▶ **Short problem**
Recast the records, from the start through the line that contains "right pane is", as a two-column CSV with the headers input and output and one row for each record, its text under input and its answer under output. Put each field in quotes, with any line breaks inside it turned into spaces.

┌──

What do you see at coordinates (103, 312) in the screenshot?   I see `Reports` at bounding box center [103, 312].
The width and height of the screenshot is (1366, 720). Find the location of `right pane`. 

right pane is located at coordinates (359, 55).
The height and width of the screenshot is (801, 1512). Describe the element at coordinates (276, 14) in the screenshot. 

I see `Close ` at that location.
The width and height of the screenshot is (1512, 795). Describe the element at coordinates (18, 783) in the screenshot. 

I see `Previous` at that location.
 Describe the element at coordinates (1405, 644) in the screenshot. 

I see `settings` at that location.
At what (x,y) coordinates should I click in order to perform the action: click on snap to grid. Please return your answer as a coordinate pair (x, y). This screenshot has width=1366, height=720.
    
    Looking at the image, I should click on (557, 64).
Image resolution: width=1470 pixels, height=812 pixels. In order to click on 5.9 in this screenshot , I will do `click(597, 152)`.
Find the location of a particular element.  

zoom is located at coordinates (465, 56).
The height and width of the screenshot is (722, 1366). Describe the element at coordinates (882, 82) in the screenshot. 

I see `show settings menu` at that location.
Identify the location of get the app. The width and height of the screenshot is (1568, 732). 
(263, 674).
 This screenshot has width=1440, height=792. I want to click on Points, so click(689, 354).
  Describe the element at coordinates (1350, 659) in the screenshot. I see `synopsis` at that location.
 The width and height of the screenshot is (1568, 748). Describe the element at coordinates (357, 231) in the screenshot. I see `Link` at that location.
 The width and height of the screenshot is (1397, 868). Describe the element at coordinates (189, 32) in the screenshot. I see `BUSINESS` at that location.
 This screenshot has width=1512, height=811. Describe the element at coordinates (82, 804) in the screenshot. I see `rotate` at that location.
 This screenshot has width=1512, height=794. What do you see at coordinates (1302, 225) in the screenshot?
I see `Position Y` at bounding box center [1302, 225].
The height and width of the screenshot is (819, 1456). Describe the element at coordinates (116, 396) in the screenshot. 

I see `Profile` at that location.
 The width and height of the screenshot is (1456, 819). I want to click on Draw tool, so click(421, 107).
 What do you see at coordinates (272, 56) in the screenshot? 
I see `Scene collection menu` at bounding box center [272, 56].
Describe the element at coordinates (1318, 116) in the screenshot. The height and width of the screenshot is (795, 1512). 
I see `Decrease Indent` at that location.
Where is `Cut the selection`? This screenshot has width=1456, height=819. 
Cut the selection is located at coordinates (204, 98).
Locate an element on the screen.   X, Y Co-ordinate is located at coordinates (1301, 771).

└──

▶ **Task result**
input,output
"What do you see at coordinates (103, 312) in the screenshot?","I see `Reports` at bounding box center [103, 312]."
"The width and height of the screenshot is (1366, 720). Find the location of `right pane`.","right pane is located at coordinates (359, 55)."